**TAREAS A REALIZAR:**
[a] Transcribe de forma literal el fragmento de la crónica sobre el silencio durante la pandemia que comienza en "Por Blanca Sánchez" y termina en "no tienen cubrepicos.".
[b] Prosigue la crónica sobre el silencio durante la pandemia a partir de su última oración.

**TEXTO PARA ANÁLISIS:**
Por Blanca Sánchez Flores
La vida parece detenida y hasta los pájaros silenciaron su trino. Ellos que revoloteaban y alegraban los días al despertar la mañana, ahora están en sus nidos cobijando a sus pequeños con sus alas. Aunque quisieran, en esta pandemia, ellos, los cantores de la vida, no tienen cubrepicos.
El silencio en la unidad habitacional es inusual, casi tétrico. Frente a ella, hay una escuela primaria donde todos los días al empezar los trajines diarios se escuchan las risas de niños y niñas escolapios que corren y se empujan para entrar a tiempo a clases.
Hoy esos pasitos rápidos, sus risas, los gritos y regaños de las madres para que se apresuren sus vástagos cesaron al igual que los ladridos de los perros y los amos instándolos a regresar: ¡Hey Bobby! ¡Ven chiquito, ven..!
Los automóviles están inertes, ni un motor se enciende. Los vecinos parecen no estar, diluidos, no hay música ni gritos, pero todo el día aquí huele a comida; la vecina del departamento de abajo hizo hotcakes, el olor de la mantequilla inundaba el entorno…
Otro más hizo huevos con chorizo pues los chirridos del aceite y el penetrante aroma invadieron el edificio en una sucesión de muestras gastronómicas que despiertan los sentidos. El ruidito de la escoba delató al vecino de arriba: «zas, zas, zas» y después el trapeador rozando suavemente el piso para mantener todo limpio y evitar contagios…
La vida está en pausa y los espíritus más libres se regocijan de ser y de estar; son de las y los afortunados que pueden mantenerse en casa porque tienen energía eléctrica, agua y comida…
Pero algunos están inquietos y preocupados. Se saben afortunados en la pandemia porque hay conciencia de que no todos corren con igual suerte.
Piensan en ellos y en ellas, en esos seres quienes deambulan por las calles sin tener dónde resguardarse.
Piensan en los limpiabotas, cilindreros, músicos, billeteros, limosneros, limpiaparabrisas; en los «viene-viene», empacadores de tiendas comerciales a quienes dijeron: «muchas gracias, váyanse a casa, y regresen hasta nuevo aviso».

**REGISTROS DE DATOS:**
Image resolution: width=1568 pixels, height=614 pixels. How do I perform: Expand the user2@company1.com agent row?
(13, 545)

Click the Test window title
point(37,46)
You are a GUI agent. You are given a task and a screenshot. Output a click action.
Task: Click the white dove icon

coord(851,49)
--
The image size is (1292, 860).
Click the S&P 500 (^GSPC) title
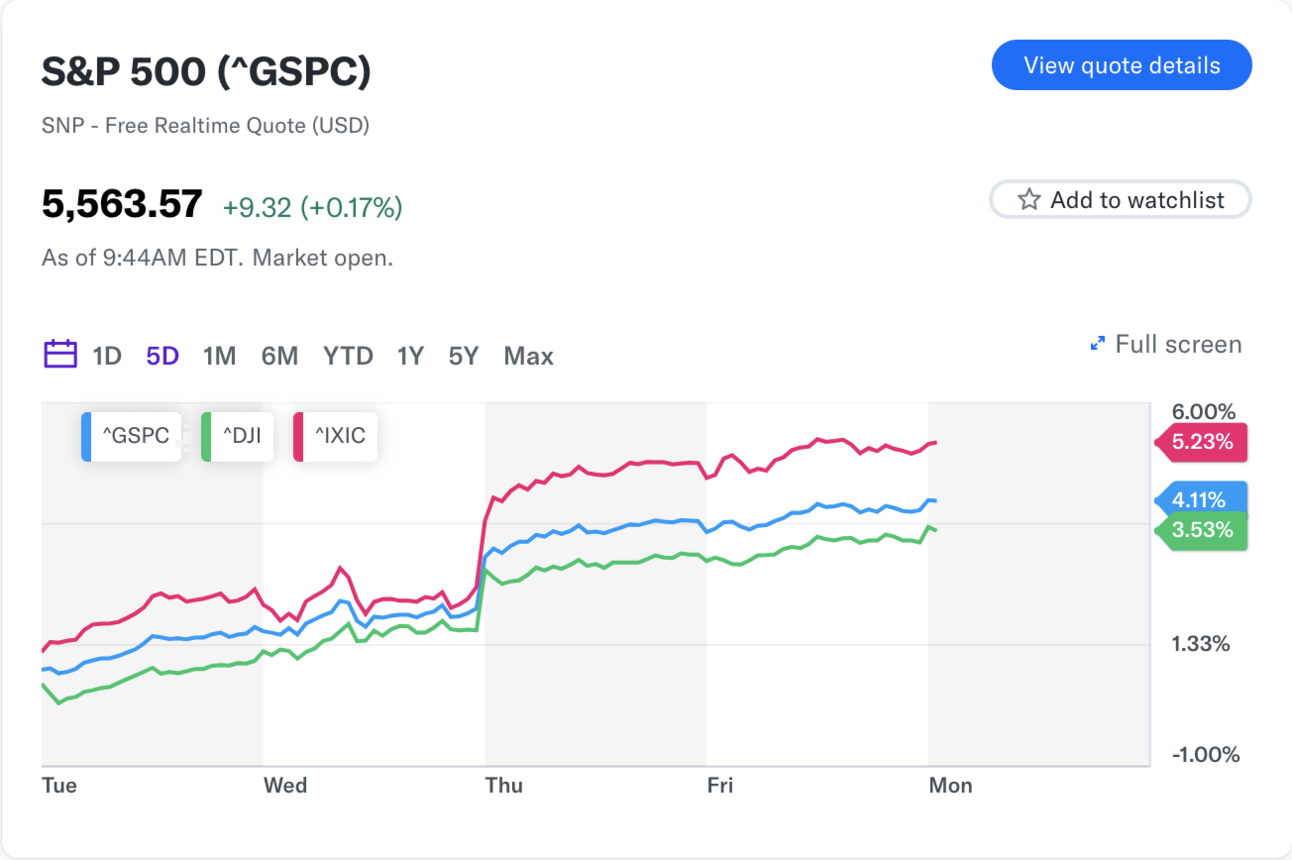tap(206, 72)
...
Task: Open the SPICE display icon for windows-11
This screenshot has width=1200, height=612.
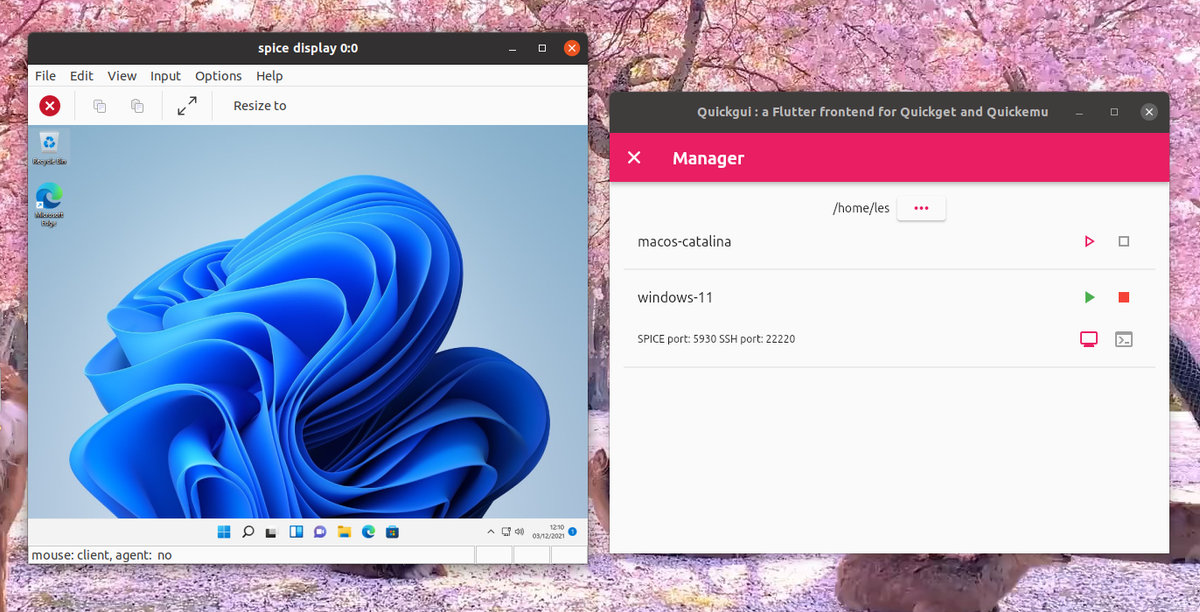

**RESULTADOS ESPERADOS:**
[a]
Por Blanca Sánchez Flores
La vida parece detenida y hasta los pájaros silenciaron su trino. Ellos que revoloteaban y alegraban los días al despertar la mañana, ahora están en sus nidos cobijando a sus pequeños con sus alas. Aunque quisieran, en esta pandemia, ellos, los cantores de la vida, no tienen cubrepicos.

[b]
¿Qué harán ahora que se quedaron sin ingresos, ellas y ellos que con ese modestísimo trabajo sacan adelante su hogar?
La televisión sólo se ocupa de los famosos y quiere saber cómo la pasan los cantantes, actores y actrices, los futbolistas, los poderosos…
Como siempre sucede, los más necesitados, los desamparados aunque están allí, aunque siempre han estado allí, hoy más que nunca son invisibles. Ellos y ellas no pintan, no cuentan, no existen incluso en tiempos normales y si los ven, los demás simplemente los esquivan.
Ellos y ellas, personas cuyo hogar es la calle, el último peldaño hacia abajo de la escalera social ¿quién los socorrerá? ¿Quién se ocupará de ellos? ¿Serán atendidos en las “solidarias” clínicas privadas que se lavan la cara presumiendo en el coronavirus una caridad que siempre esquivan?
El Covid 19 es clasista, de eso no hay la menor duda.
Una cosa es segura: con un trago de aguardiente o un cigarrillo de mariguana esos parias seguirán durmiendo en la banqueta soñando que están en el paraíso, un paraíso que solamente existe allí, en sus sueños tóxicos…
¿No que todos somos hermanos? ¿Y si uno de ellos, de los parias, de los desheredados, hubiera bajado del cielo para probar nuestra calidad humana?
¿Y si fuera el mismo creador que nos puso a prueba? Para nosotros queremos y pedimos todo: salud y bienestar y nos fue concedido. A ellos y ellas, los que tienen la calle como hogar, muchas veces, hasta una mirada les negamos.
Sí, si logramos esquivar a la pandemia, ojalá de verdad, ahora sí, pero en serio, aprendamos la difícil lección de ser hermanos. (mayo 2020).